A presente pesquisa intitulada “Rádio Pirai: comunicação à serviço da polifonia na inclusão de usuários do sistema de saúde mental” atua junto às oficinas de rádio e TV com os usuários do sistema municipal de saúde mental da cidade de Juiz de Fora, Zona da Mata Mineira (Brasil). As oficinas realizadas duas vezes por semana funcionam como forma de promover a socialização e promoção da comunicação comunitária como ferramenta de empoderamento dos assistidos. Pretende-se com esta pesquisa garantir o direito de fala daqueles cidadãos tratados como “loucos” e que por muito tempo foram sistematicamente silenciados. Para melhor compreender a realidade vivenciada, trabalhamos com o discurso sobre a loucura amplamente difundido pelos meios de comunicação de massa e o histórico da reforma psiquiátrica brasileira. Atuamos ainda com os conceitos de comunicação comunitária que valorizam o direito de fala da comunidade que atua como protagonista e narradora de sua própria história. Através da instrumentalização das pessoas com sofrimento mental que fazem uso do sistema público de saúde, pretendemos garantir que outro olhar sobre a história já contada sobre a loucura receba a atenção e o respeito que merece. Através de depoimentos de usuários que já estiveram, inclusive, internados em manicômios e instituições psiquiátricas, pretende-se garantir que não haja retrocesso em relação ao tratamento do sofrimento mental no Brasil.
A pesquisa se dá através de ações que acontecem junto ao Centro de Convivência Recriar, um serviço do Departamento de Saúde Mental da Secretaria de Saúde da Prefeitura de Juiz de Fora, que atualmente atende 94 usuários visando a inclusão e reabilitação psicossocial de pessoas com transtorno mental. No local, os usuários participam de diversas oficinas: como artes, pintura, canto, costura e rádio e TV. Essa última, incentiva a expressão verbal e possibilita exercitar a criatividade, assim como a geração de conhecimento. Além de ser uma importante atividade de comunicação e interação social, permitindo que eles exponham de forma espontânea, suas produções internas, como poesias, músicas, atividades de locução e entrevistas. Com o slogan “Não desperdice sua loucura”, a “Rádio Piraí”, nome escolhido pelos próprios participantes, é pioneira em Juiz de Fora e abre espaço para as pessoas portadoras de bipolaridade, esquizofrenia e outros tipos de transtorno mental.

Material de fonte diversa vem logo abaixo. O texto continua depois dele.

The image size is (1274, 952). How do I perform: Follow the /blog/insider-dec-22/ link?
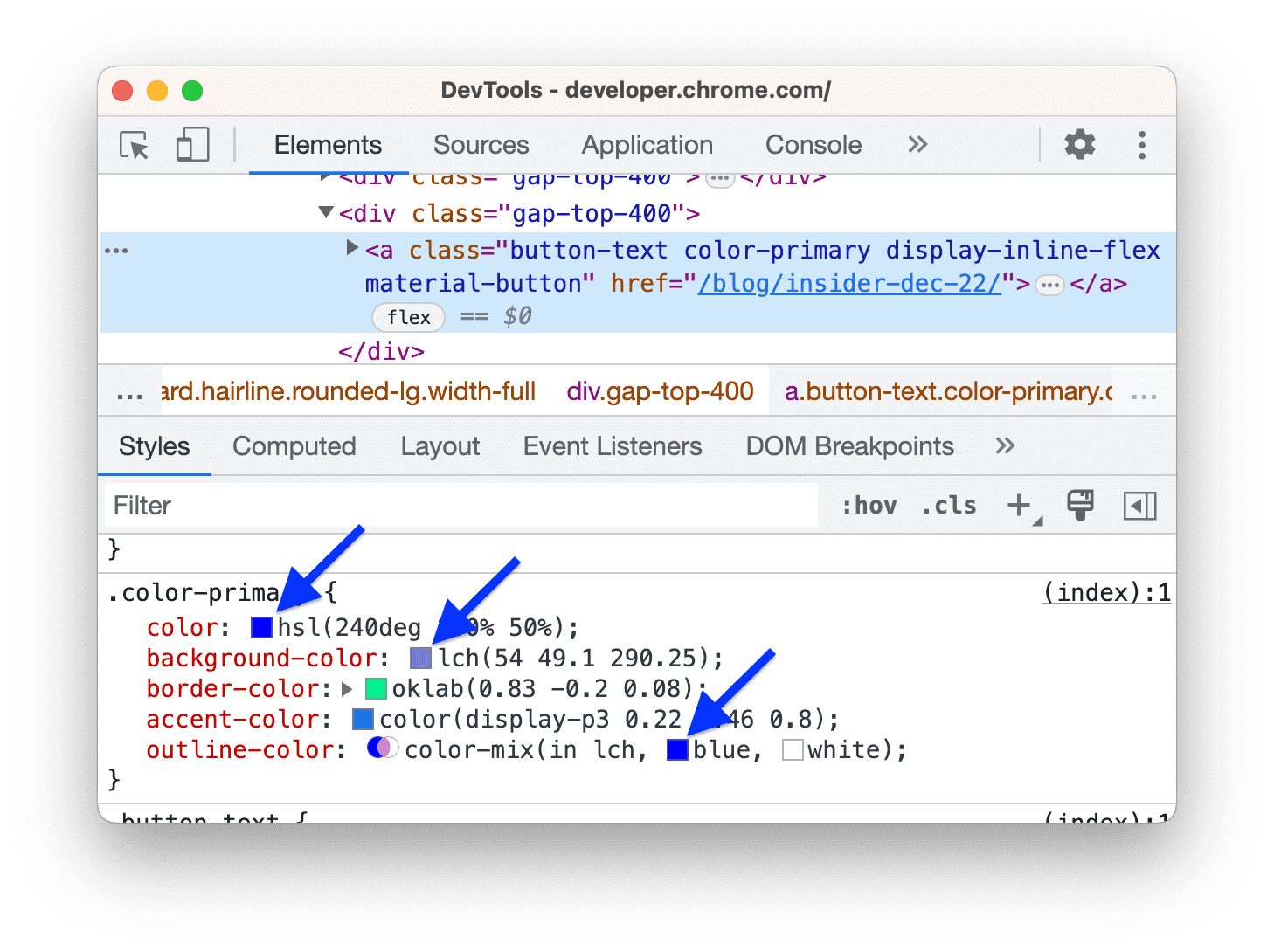tap(848, 283)
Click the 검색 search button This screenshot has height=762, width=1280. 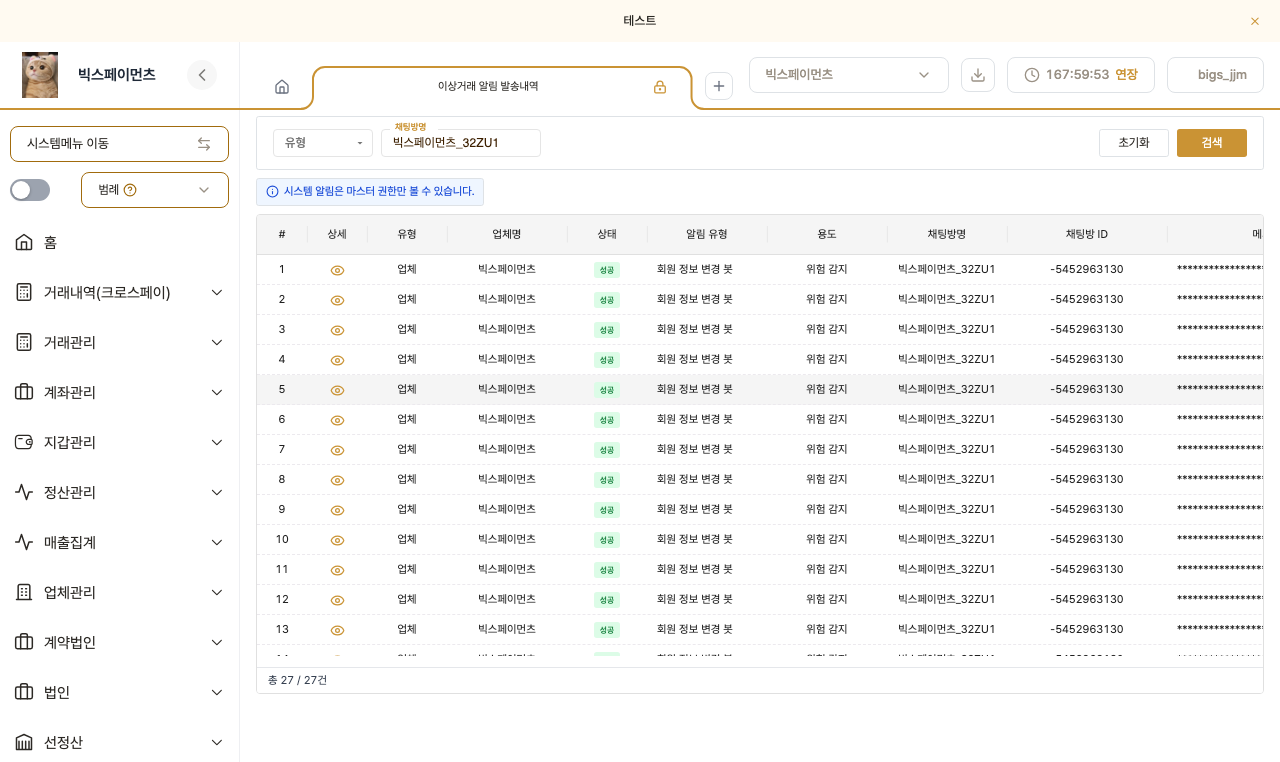tap(1212, 143)
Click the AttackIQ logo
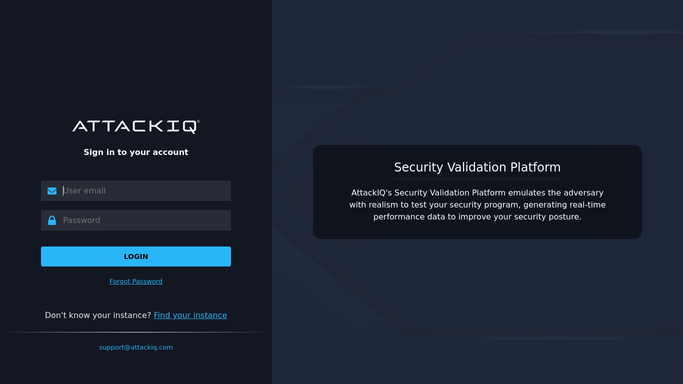 click(136, 127)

O principal objetivo da oficina de rádio é a reconstrução do olhar social sobre as pessoas com transtorno mental. Através das ondas do rádio pretende-se possibilitar que os usuários da rede de saúde mental, que por muito tempo tiveram sua liberdade de expressão limitada, possam exercer livremente a comunicação. Que compartilhem experiências vividas durante o tratamento do sofrimento mental, o que pode funcionar inclusive como aprendizado não apenas para os pacientes que passam a refletir sobre suas vidas quando as ouvem em programas radiofônicos ou televisivos, mas também para profissionais da Saúde e da Comunicação que se sensibilizam para, de fato, atuarem de acordo com a demanda da comunidade atendida.

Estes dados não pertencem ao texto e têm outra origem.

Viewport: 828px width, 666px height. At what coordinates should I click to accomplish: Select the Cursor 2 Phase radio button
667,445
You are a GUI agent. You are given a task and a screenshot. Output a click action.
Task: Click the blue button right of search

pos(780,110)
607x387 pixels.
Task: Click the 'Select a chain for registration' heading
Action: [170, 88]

Os usuários da rede de saúde mental usam o rádio, uma mídia tradicional, prática e barata visando ainda o aprimoramento da qualidade dos programas e o aperfeiçoamento das funções escolhidas por eles, como locução e entrevista. Todo o trabalho conta com suporte e orientação de alunos voluntários das disciplinas de Redação e Produção para Áudio e Comunicação Comunitária nos cursos de Jornalismo e Publicidade e Propaganda do Centro Universitário Estácio Juiz de Fora. A equipe de comunicação atua acompanhando a produção das oficinas e promovendo a capacitação dos participantes. Atua ainda de forma ativa na gravação dos programas da “Rádio Piraí”. A promoção social do portador de transtorno mental é a principal meta a ser atingida.
O objetivo da oficina de rádio e TV é quebrar com o ciclo de isolamento das internações Além dos cerca de 25 beneficiados diretos, participantes das oficinas, os benefícios dessa ação de comunicação almejam chegar aos familiares, amigos e pessoas com as quais os usuários do sistema de saúde mental do município dividem seu cotidiano. Além, dos bons resultados servirem de incentivo para que novos integrantes possam se interessar também por essa oficina.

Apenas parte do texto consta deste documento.